■ Instructions to follow ■
For each statement below, decide whether it agrees with the comments on the war in Ukraine, and give yes or no along with the deciding words of those comments: (a) Russia attacked critical Ukrainian infrastructure on Day 1 of the war. (b) The exact losses on either side cannot be known. (c) Attacking civilian infrastructure is called incongruent with the stated goals.


  3. There is a lot of propaganda and it is impossible to know what exact losses are from either side.

    What has changed in this war though, is for the first time, Russia has attacked critical Ukrainian infrastructure. We did this first up when we went into Iraq and for the life of me I could not understand why Russia did not do this on Day 1 of this war. They have done so now and it will be interesting to see what else they’ll target.

      • indeed , special operation should stay SPECIAL.
        Especially in the historical context of the 2nd largest army, becoming quickly 10th in rank. (still a respectable rank)

    • Russia sold the war on the lie that it was a limited special military operation and they were going in to save their bretheren in eastern Ukraine from nazis or some such nonsense. They expected to be receieved the way Ukrainians were when they liberated the Kharkiv region, with flowers, hugs and people standing along the roads cheering for their liberators.

      It is incongruent with the stated goals to attack civilian infrastructure. That smells more like total war than a “special military operation”.

[Records excerpted from a collection]
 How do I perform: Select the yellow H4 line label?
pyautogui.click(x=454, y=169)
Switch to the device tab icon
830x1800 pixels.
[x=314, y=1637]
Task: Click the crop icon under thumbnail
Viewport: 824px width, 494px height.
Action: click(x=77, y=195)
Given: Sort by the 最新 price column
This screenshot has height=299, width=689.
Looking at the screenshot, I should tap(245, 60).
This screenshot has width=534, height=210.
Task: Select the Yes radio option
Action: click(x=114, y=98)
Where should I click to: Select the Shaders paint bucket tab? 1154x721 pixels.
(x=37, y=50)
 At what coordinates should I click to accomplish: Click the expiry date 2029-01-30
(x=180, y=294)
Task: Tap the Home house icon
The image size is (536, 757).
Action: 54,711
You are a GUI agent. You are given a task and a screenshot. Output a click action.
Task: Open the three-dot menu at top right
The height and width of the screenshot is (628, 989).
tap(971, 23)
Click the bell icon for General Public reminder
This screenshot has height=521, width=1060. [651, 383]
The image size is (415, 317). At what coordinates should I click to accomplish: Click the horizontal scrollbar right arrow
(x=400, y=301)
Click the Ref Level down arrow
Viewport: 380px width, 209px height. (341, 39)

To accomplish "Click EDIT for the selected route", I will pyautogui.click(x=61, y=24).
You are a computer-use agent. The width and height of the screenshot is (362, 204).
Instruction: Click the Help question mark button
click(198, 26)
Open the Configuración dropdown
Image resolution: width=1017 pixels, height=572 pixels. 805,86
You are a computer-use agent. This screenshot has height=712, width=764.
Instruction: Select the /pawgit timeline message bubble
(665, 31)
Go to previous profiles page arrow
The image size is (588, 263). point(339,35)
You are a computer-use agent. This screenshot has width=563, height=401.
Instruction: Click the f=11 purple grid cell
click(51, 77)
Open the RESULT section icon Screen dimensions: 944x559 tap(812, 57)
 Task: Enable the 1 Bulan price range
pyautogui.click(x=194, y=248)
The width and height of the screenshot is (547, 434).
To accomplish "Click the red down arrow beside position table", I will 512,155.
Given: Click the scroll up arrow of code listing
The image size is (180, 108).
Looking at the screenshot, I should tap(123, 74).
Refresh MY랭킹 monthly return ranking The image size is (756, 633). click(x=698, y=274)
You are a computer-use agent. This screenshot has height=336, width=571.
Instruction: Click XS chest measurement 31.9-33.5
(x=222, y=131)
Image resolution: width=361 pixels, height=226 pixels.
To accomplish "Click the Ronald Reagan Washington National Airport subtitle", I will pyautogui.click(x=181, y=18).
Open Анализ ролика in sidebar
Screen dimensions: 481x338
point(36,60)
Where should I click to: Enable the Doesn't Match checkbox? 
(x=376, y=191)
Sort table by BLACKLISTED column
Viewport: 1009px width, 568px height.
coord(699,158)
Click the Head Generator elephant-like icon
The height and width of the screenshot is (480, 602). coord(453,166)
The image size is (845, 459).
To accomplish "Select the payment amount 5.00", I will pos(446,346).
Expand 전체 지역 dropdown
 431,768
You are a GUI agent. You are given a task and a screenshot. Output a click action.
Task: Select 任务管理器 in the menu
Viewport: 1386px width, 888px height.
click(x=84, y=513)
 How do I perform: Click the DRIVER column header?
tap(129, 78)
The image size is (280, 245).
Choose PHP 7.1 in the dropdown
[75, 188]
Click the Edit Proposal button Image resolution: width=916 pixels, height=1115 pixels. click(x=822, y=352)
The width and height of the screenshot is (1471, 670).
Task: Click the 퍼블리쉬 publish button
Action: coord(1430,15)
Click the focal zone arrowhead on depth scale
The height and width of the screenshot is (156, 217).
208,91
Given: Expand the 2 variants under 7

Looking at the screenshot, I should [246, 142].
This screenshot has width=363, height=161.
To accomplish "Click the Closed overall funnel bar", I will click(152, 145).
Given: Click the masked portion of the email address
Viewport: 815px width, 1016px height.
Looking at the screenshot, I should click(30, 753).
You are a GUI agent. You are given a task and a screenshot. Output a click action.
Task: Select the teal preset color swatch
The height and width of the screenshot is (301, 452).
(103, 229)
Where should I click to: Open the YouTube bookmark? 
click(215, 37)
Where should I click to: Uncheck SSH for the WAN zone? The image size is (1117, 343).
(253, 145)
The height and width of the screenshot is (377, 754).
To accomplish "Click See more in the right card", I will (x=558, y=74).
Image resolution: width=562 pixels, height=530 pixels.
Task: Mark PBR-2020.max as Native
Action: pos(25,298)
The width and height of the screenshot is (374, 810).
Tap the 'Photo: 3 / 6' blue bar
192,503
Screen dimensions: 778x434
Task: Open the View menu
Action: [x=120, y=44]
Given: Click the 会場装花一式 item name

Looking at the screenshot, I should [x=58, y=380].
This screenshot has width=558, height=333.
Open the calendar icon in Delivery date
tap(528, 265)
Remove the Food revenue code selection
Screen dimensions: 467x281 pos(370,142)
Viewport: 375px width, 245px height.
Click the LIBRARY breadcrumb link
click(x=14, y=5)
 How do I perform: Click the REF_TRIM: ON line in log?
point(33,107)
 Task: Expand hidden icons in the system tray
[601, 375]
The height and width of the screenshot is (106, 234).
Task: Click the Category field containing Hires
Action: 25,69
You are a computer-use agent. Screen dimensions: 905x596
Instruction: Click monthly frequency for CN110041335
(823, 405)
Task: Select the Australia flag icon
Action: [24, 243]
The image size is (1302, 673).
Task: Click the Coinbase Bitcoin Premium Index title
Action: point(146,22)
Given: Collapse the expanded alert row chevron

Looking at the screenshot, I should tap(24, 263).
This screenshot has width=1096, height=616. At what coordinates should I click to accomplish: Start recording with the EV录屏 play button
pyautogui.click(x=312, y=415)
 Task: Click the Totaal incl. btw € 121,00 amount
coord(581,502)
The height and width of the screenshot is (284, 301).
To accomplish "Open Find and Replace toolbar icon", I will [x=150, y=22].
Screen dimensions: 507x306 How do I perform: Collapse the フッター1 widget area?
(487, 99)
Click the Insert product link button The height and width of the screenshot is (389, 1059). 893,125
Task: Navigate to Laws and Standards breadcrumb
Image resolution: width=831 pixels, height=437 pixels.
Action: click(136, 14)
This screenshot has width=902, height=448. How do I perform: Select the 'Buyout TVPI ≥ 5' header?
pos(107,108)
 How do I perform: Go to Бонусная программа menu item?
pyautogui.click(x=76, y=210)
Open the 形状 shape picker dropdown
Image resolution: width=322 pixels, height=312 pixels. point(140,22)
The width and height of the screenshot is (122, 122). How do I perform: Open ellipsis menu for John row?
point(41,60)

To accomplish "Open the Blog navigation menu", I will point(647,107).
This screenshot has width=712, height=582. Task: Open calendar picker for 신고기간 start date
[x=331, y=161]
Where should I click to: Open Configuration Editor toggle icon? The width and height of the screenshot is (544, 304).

■ Answer to this problem ■
(a) No: "for the life of me I could not understand why Russia did not do this on Day 1 of this war."
(b) Yes: "it is impossible to know what exact losses are from either side."
(c) Yes: "It is incongruent with the stated goals to attack civilian infrastructure."